This track first creates a Kubernetes cluster. Then we expand the Kafka system deployed in the previous tutorial track with a Kafka-Connect component. The Kafka-Connect component needs to run on the Kubernetes cluster.
The reason for adding the Kafka-Connect component is to run readers. A reader loads data from a data source in real-time and saves the data to a Kafka topic. Here “real-time” means the reader runs 24 x 7. It automatically detects new records from the source and loads them.
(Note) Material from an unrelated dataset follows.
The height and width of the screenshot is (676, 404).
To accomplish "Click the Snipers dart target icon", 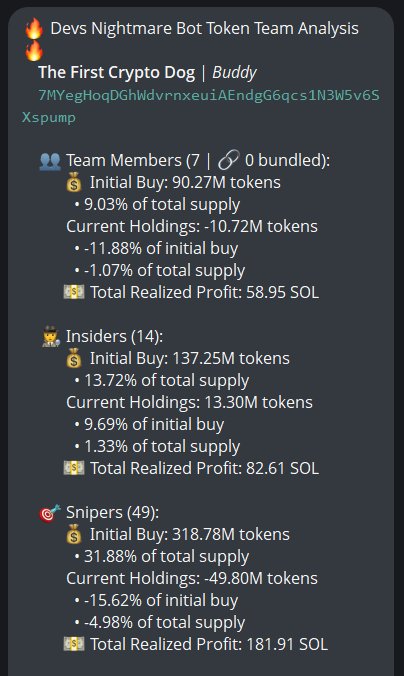I will pyautogui.click(x=50, y=513).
We will design a reader that loads from text files in the cloud storage.
Calabash offers the following readers that require the Kafka-Connect:
- Text file reader
- Binary file reader
- JSON file reader
- Avro file reader
- Parquet file reader
- Microsoft Excel file reader
- Google sheets reader
- JDBC query reader
Calabash also offers a unique reader that does not require Kafka-Connect. This reader is the “API Service” reader. An API Service reader creates a secure REST API to accept POST or PUT messages. It then turns around to save data to a Kafka topic. Using the API Service reader, you can further insulate your Kafka system from the outside world. You can also simplify logging to Kafka because posting to a REST API is a lot easier than directly producing data to Kafka.
We will create an API Service reader in Track 9 of the tutorial.
In addition to readers, Kafka-Connect also supports writers. Calabash offers the following types of writers.
- CSV file writer
- JSON file writer
- Avro file writer
- Parquet file writer
- JDBC table writer
- Google BigQuery writer
- API target writer
We will try the writer in Track 7 of the tutorial.